6. I am following here Lloyd's (1992) identification of the 'standard philosophical interpretation' of
Hobbes: 'Listen in on most any undergraduate philosophy course in which Leviathan is discussed
and you will hear a familiar story. Hobbes the individualist. Hobbes the theorist of power, advocate
of the view that sheer might makes order. Hobbes the pessimist, defender of the view that the only
alternative to anarchy is absolute subjection, that an overriding fear of death drives men to embrace
an apparent but necessary tyranny' (p. 6).
7. For example, Hobbes wrote that 'a son cannot be understood to be at any time in the state of
nature, as being under the power and command of them to whom he owes his protection as soon as
ever he is born, namely, either his father's or his mother's, or his that nourished him' (Hobbes 1972:
117). Elsewhere he referred to the idea of the state of nature as considering 'men as if but even now
sprung out of the earth, and suddenly, like mushrooms, come to full maturity, without all kind of
engagement to each other' (1972: 205). Hobbes was hardly so dim as to think that we did in fact
spring from the earth like mushrooms, which is what the view of him as a psychological egoist
implies.
8. See also Wagner's (1991) remarks on this question in relation to religion.
9. In 1967 Gert could hardly contain his frustration, and not much has changed since: 'it seems to me
incredible that anyone with an understanding of human nature that Hobbes displays...could be found
guilty of the traditional charge of holding as crude a theory as psychological egoism. An unbiased
look at the evidence, textual, philosophical, and historical shows beyond any reasonable doubt that
the traditional charge has not only not been proven, but that the evidence in its favor is
overwhelmingly outweighed by the evidence against it' (1967: 520).
10. Perhaps any dualism or opposition: micro/macro, real/non-real, male/female, state/society - the
possibilities are endless.
11. Collins argues similarly in this regard, that the 'longing for agency' is a retreat to 'a subjective
world constructed so as to offer the fantasy of subjective power' (1992: 77).
12. Recent work in the sociology of emotions is rectifying this; see, for example Jack Barbalet's
(1997) "The Jamesian theory of action."
13. The famous opening line of Structure was a quotation from Harvard historian Crane Brinton,
'Who now reads Spencer?' (Parsons 1937: 3).
14. Edward Shils has put this well: 'A society is a "trans-temporal" phenomenon. It is not constituted
by its existence at a single moment in time. It exists only through time.....It has a temporal
integration as well as spatial integration' (1981: 327).
15. Recently the significance of this has been underlined by Pierre Bourdieu, who defines this form
of perception as thinking in terms of fields, a mode of thought which 'requires a conversion of one's
entire usual vision of the social world, a vision which is interested only in those things which are
visible' (1990: 192).
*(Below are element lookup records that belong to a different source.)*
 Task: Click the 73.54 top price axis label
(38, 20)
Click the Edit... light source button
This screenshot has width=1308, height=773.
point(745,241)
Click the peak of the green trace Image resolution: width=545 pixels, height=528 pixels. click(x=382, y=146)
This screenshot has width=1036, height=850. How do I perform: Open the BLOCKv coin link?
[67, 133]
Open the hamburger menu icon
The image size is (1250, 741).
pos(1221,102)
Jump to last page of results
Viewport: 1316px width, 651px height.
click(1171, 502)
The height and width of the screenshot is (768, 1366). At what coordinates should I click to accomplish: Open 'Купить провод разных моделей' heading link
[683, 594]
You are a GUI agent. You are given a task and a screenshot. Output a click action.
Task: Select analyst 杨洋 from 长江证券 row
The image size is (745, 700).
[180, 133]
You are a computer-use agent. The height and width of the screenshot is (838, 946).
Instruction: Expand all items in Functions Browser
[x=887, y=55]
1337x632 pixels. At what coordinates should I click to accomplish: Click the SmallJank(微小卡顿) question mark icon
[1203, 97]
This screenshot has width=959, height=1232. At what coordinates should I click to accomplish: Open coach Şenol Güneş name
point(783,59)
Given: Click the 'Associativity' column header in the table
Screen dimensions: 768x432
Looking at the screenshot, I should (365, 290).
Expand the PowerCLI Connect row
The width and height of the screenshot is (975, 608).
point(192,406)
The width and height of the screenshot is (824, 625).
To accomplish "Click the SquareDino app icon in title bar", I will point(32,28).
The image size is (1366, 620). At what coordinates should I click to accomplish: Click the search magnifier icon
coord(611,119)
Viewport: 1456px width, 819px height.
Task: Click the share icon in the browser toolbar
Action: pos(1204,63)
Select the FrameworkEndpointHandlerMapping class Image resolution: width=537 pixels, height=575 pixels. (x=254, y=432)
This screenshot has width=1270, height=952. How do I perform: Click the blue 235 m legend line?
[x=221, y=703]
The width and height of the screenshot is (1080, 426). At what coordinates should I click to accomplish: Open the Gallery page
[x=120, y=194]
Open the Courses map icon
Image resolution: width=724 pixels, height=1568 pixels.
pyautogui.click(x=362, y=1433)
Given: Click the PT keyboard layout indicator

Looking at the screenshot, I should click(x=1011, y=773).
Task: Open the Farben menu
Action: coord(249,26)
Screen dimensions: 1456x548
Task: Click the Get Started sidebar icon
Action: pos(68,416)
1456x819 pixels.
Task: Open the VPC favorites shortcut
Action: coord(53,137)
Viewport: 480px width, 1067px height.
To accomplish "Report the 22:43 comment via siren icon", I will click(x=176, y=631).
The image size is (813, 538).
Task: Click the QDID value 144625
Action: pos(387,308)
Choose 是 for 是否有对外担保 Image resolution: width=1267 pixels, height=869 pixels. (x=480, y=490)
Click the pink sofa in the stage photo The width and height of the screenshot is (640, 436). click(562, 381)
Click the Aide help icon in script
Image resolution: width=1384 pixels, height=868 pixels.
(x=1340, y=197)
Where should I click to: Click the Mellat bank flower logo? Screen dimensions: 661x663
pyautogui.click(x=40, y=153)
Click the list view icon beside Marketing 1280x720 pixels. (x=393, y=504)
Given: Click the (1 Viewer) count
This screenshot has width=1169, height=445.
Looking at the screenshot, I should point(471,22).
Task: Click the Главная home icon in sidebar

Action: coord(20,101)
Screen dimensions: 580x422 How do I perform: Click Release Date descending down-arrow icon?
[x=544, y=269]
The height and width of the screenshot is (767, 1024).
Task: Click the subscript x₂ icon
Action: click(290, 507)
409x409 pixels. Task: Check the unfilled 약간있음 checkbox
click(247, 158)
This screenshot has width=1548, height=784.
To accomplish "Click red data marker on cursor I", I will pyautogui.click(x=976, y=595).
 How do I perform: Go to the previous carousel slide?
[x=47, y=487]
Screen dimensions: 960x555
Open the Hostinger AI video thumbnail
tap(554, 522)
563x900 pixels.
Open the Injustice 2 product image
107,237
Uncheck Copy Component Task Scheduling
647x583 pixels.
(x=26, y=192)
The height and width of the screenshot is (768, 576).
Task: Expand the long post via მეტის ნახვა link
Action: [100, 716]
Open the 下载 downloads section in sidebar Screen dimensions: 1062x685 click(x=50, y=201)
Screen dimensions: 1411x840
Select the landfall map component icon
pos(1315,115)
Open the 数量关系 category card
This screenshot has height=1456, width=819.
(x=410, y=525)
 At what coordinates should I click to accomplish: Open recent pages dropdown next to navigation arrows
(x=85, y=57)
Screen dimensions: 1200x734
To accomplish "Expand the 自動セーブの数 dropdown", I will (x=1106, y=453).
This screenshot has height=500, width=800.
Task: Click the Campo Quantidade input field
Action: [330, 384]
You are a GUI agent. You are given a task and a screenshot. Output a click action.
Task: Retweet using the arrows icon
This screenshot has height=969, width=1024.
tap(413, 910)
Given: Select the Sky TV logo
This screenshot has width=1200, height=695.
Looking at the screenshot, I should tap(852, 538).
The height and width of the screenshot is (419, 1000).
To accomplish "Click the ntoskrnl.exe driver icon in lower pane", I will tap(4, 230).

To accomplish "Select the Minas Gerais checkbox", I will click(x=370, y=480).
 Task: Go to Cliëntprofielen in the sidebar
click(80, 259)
Referring to Elias, he points out that thinking non-relationally also has the
effect of treating social units as if they were themselves human actors, and mentions the possible
'endless list of mistakes, mystifications or mystiques created by the fact that the words designating
institutions or groups, State, bourgeoisie, Employers, Church, Family and School, can be
constituted...as historical subjects capable of posing and realizing their own aims' (1990: 192).
16. Hence the continued attachment to them - for example, Mouzelis (1995) - and the inclination to
bridge, link or synthesise rather than abolish (Alexander et al 1987; Ritzer 1990).
17. I have here left out of consideration another implication of Latour's analysis, which is that we
may need to think about the history of sociology very differently, recognizing no clear dividing line
between premodern social and political thought and modern sociology. Both this question, and
whether Latour's analysis means rethinking Elias's own conception of history and social process, I
will have to leave to another paper.